Azure AI Document Intelligence¶
Note
- By using Azure AI Document Intelligence as a content parser, you agree to the Cognigy.AI Additional Data Privacy Terms.
- Azure AI Document Intelligence stores data and results in Azure Storage for 24 hours after submitting an analyze request. To learn more about data, privacy, and security for Document Intelligence, read the Azure AI Document Intelligence documentation.
Azure AI Document Intelligence is an external content parser that you can use in Knowledge AI for text extraction. Azure AI Document Intelligence splits texts semantically into Knowledge Chunks, resulting in more accurate answers compared to the Basic Parser.
When you upload a file as a Knowledge Source, Knowledge AI sends a request to Azure AI Document Intelligence to extract text from the file. After the text extraction, Knowledge AI retrieves the text, converts it into Markdown format, and splits it into Knowledge Chunk.
Key Features¶
- Improved quality of responses. Breaking down the text into Knowledge Chunks allows AI Agents to understand the context and provide more accurate responses.
- Recognition of a wide range of text elements. Azure AI Document Intelligence recognizes plain text and more complex text elements, such as tables, titles, and footers as well as images, by using Optical character recognition (OCR).
- Effective use of Markdown. Azure AI Document Intelligence converts the text into Markdown format. AI Agents can process Markdown and recognize text elements, for example, tables and images, and distinguish them from plain text. This approach gives AI Agents more context and helps them better understand how information is organized in the text.
- Improved ability to reference the source.
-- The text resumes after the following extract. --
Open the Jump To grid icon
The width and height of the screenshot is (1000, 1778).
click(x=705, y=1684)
Adding page numbers of the source file to Knowledge Sources as Chunk metadata helps track an information source in large documents.
Prerequisite¶
-
You have access to an Azure AI Document Intelligence account, and the account must be hosted in one of the following regions:
- East US
- West US2
- West Europe
Supported Formats¶
Cognigy.AI versions | Formats |
---|---|
4.80 or later | PDF, DOCX, PPTX, TXT, JPEG, JPG, PNG, BMP, HEIF, and TIFF files |
Chunk Metadata¶
Warning
Supported formats: PDF, PPTX, and TIFF files.
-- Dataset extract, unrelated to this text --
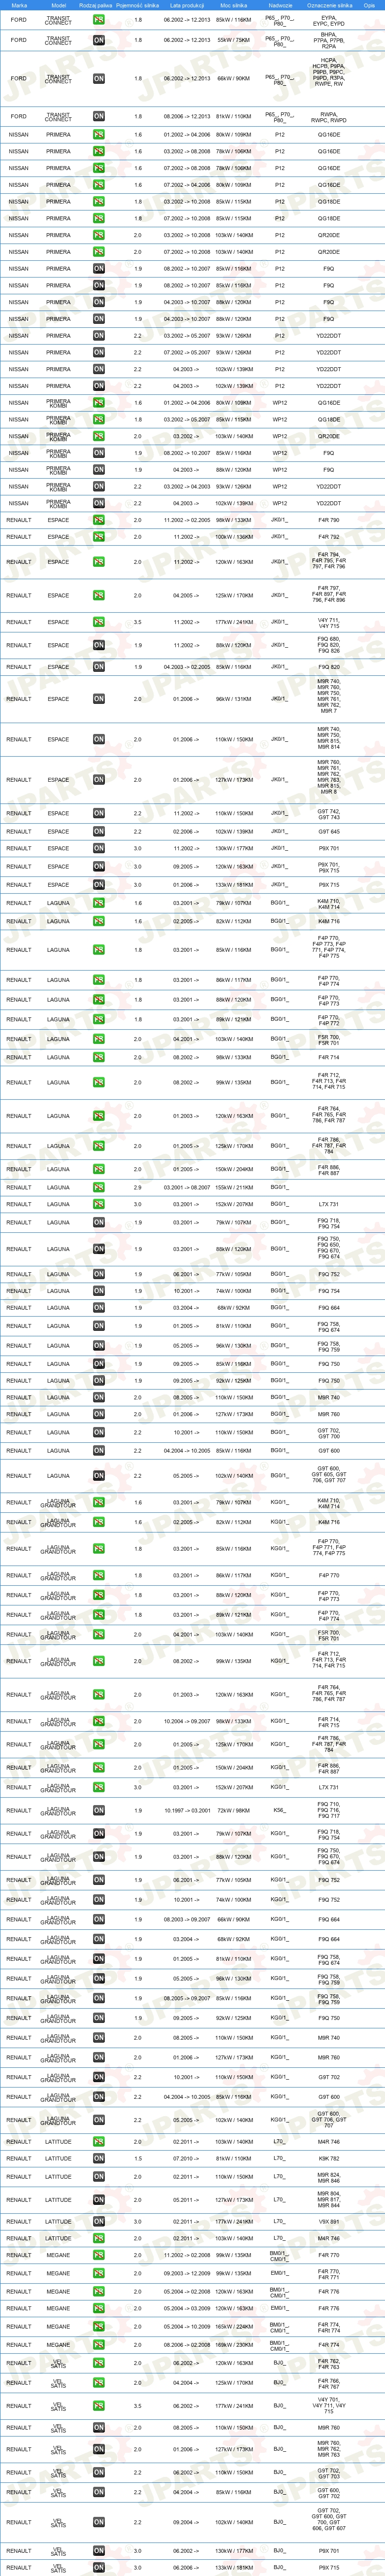Click petrol icon for Espace 3.5 177kW row
The width and height of the screenshot is (385, 2576).
click(98, 622)
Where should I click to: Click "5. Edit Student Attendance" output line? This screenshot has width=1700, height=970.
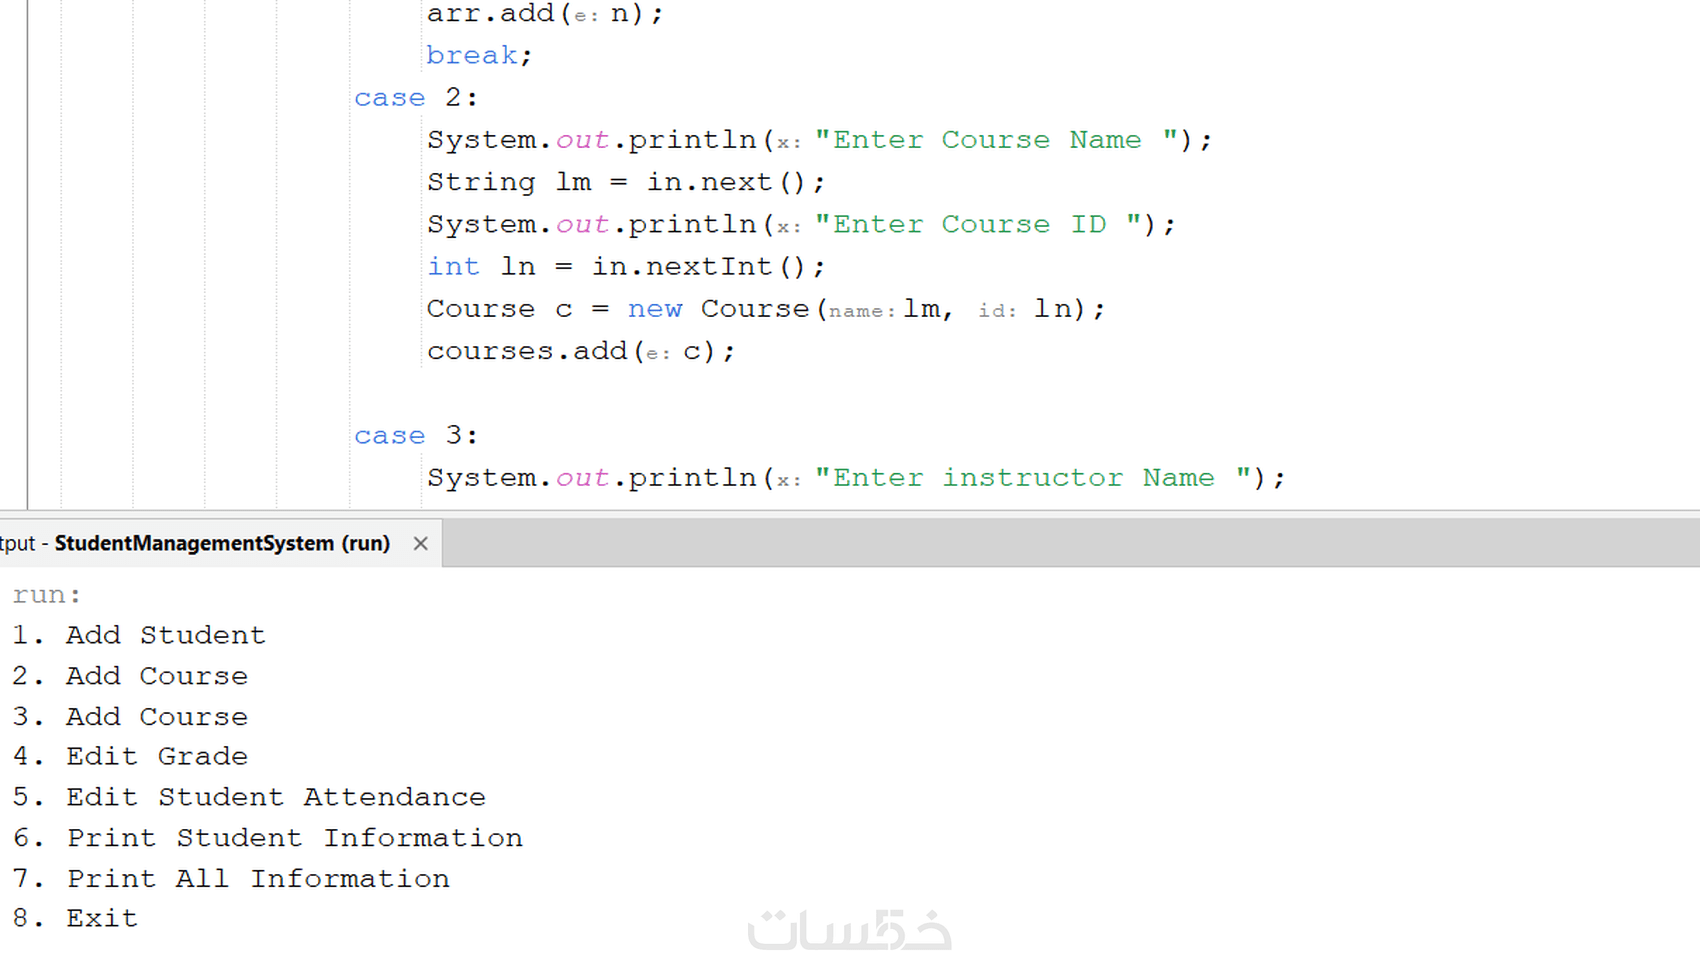pyautogui.click(x=249, y=797)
Azure AI Document Intelligence recognizes page numbers and adds them to the Knowledge Chunks as Chunk metadata. In the Chunk editor, you can see the page numbers as Chunk metadata. If the page numbers appear in the Chunk editor, it indicates that the text extraction was successful. If they don't, it suggests an error, for example, a failure to access Azure AI Document Intelligence.
In the following example, the Chunk metadata indicates that the Knowledge Chunk text starts on page 1 of the source file and ends on page 2.
{
"firstPage": "1",
"lastPage": "2"
}
Set Up Azure AI Document Intelligence¶
By default, Knowledge AI uses the Advanced Parser for text extraction. Set up the Azure AI Document Intelligence in Manage > Settings > Knowledge AI Settings:
Set Up the Azure AI Document Intelligence
- In the Document Processing section, select Azure AI Document Intelligence from the Content Parser list.
- Click + next to the Connection to Azure AI Document Intelligence field.
- Fill in the following fields:
- Connection name — enter a unique name for your connection.
- API Key — enter an API key for the Azure AI Document Intelligence service. To copy the key, go to the Azure portal. On the left-side menu, select Resource Management > Key and Endpoint. Copy the key from the Key field. For more information, read the Azure AI Document Intelligence documentation.
- Endpoint URL — add an Endpoint URL from your Document Intelligence resource. To copy the URL, go to the Azure portal. On the left-side menu, select Resource Management > Key and Endpoint. Copy the endpoint URL from the Endpoint field. For more information, read the Azure AI Document Intelligence documentation.
- In the Document Processing section, select Azure AI Document Intelligence from the Content Parser list.
- Select a connection from the Connection to Azure AI Document Intelligence field.